> **Data to use**:
_____

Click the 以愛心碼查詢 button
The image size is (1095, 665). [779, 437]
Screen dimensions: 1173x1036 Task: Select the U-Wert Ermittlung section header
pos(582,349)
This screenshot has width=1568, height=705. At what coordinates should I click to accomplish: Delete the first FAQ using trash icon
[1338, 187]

_____

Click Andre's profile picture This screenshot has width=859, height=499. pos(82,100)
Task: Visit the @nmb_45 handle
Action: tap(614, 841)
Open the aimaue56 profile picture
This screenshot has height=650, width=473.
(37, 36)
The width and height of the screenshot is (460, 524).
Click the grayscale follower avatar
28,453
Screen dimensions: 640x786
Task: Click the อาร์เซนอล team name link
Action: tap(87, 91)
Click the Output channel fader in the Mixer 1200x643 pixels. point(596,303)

_____

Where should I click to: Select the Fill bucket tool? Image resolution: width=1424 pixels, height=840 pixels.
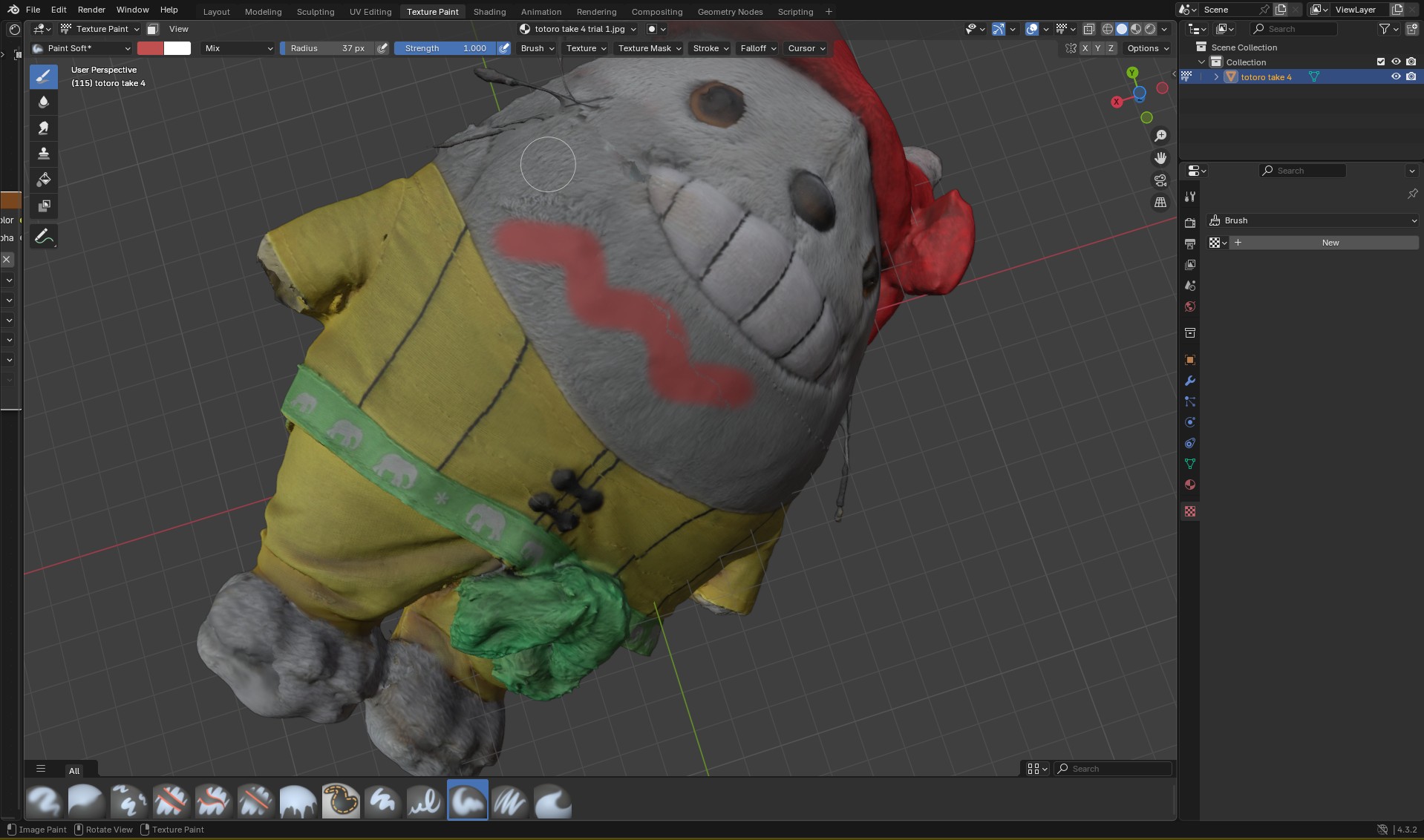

_____

> **Your task**: Set down again, word for word, the lines of the records starting with the line that contains "Click the 以愛心碼查詢 button" and going on through the line that contains "[1338, 187]".

> **Exercise response**:
Click the 以愛心碼查詢 button
The image size is (1095, 665). [779, 437]
Screen dimensions: 1173x1036 Task: Select the U-Wert Ermittlung section header
pos(582,349)
This screenshot has width=1568, height=705. At what coordinates should I click to accomplish: Delete the first FAQ using trash icon
[1338, 187]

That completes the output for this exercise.